Their first day rushed past Edie in what she could only describe as a tornado of colours, sounds, sights and tastes. Tommy was understandably exhausted and was now sleeping beneath the watchful eye of Madeleine’s old friend, Madame Charlotte.

Madame Charlotte was like a fat mother hen but she oozed style and wore scarlet without shame at sixty. She had her granddaughter, Juliet, staying for a couple of weeks and the twelve-year-old was enchanted by Tommy, keen to play and patiently feed him his evening meal.

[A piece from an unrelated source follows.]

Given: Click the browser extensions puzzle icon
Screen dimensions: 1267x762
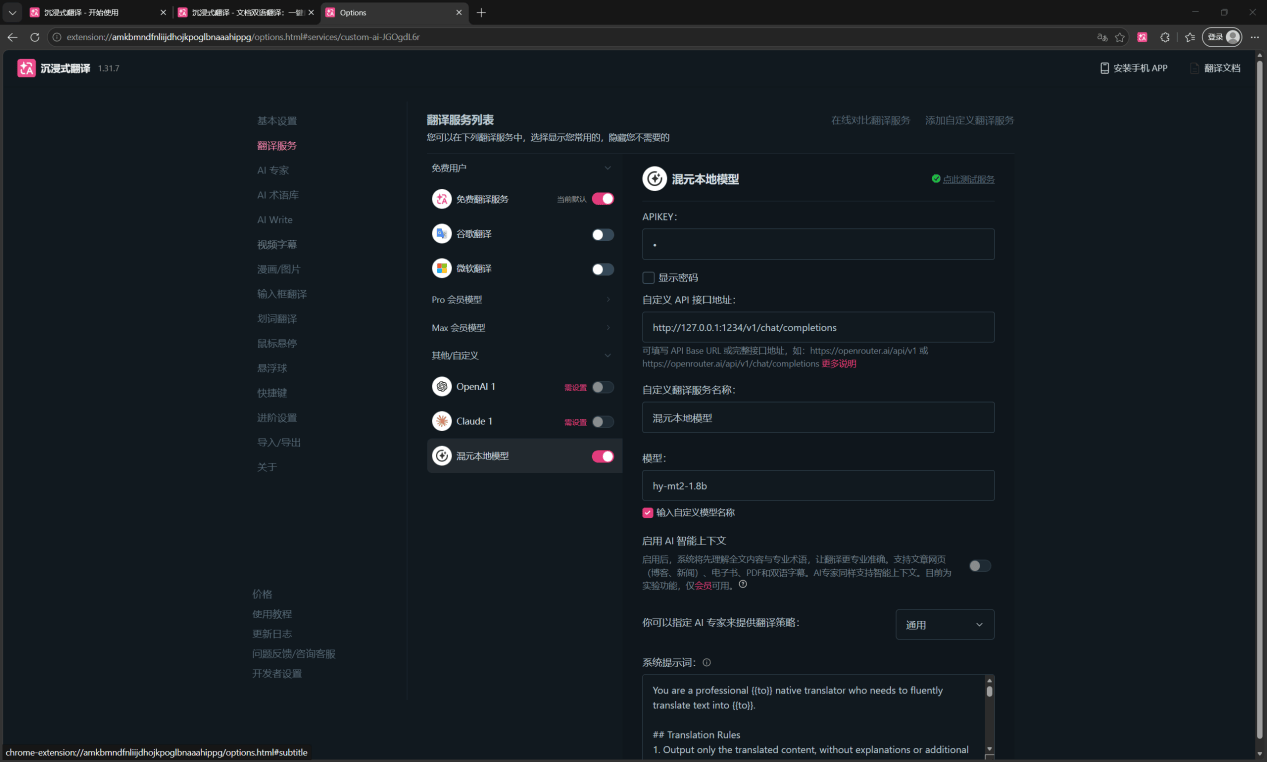Looking at the screenshot, I should 1165,37.
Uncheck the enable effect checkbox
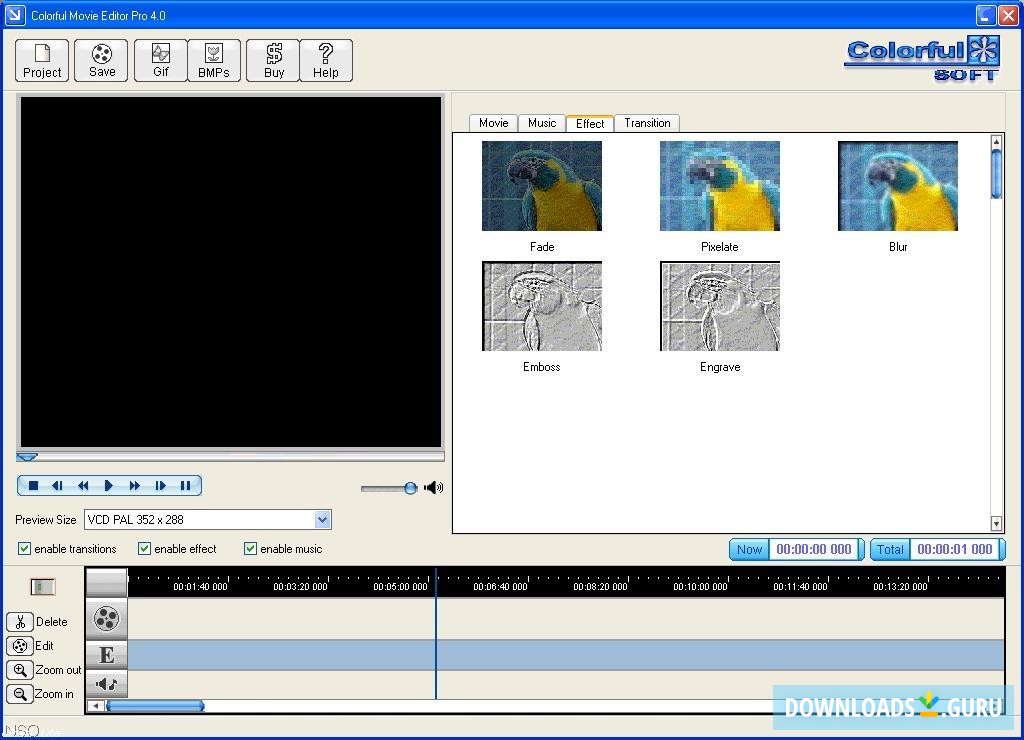 pyautogui.click(x=144, y=549)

Edie had observed the newcomers with her son and finally at eight, after watching him drift happily to sleep, she felt ready to leave.


Alors
, shoo!’ Charlotte had chortled, waving her jewelled hands at Edie and Madeleine.

‘Tell her we shan’t be later than ten-thirty.’

Madeleine gave her a soft push of exasperation but still translated it.


Oui, je comprends
,’ the woman said, nodding her understanding.

Edie hugged Madame Charlotte, blew a kiss to Juliet and allowed Madeleine to bundle her out of the top-floor apartment overlooking Rue de Renne and into the cool Parisian night. Edie looked back up at the soaring pale sandstone Haussmann building of the Left Bank where artistic folk liked to haunt the brasseries and bars of Montparnasse. She admired its elegance of delicate iron balconies curving around tall decorative windows, which punctuated the pale sandstone features. The street was alive with people and traffic and Edie had the notion that everyone looked as though they were enjoying themselves, whereas London traffic always felt urgent and distracted – people just headed from A to B. Paris appeared to move at its own unhurried pace, as though its inhabitants understood that this city’s beauty should not be rushed. She sighed with pleasure at the glittering streetlamps throwing a glow around the first-floor window boxes and pooling soft light on the wide boulevard she and Madeleine had stepped onto. Edie decided that Americans, who were easy to pick out, seemed surprisingly at ease amongst their French hosts and she caught herself smiling at the twang of accents far from home.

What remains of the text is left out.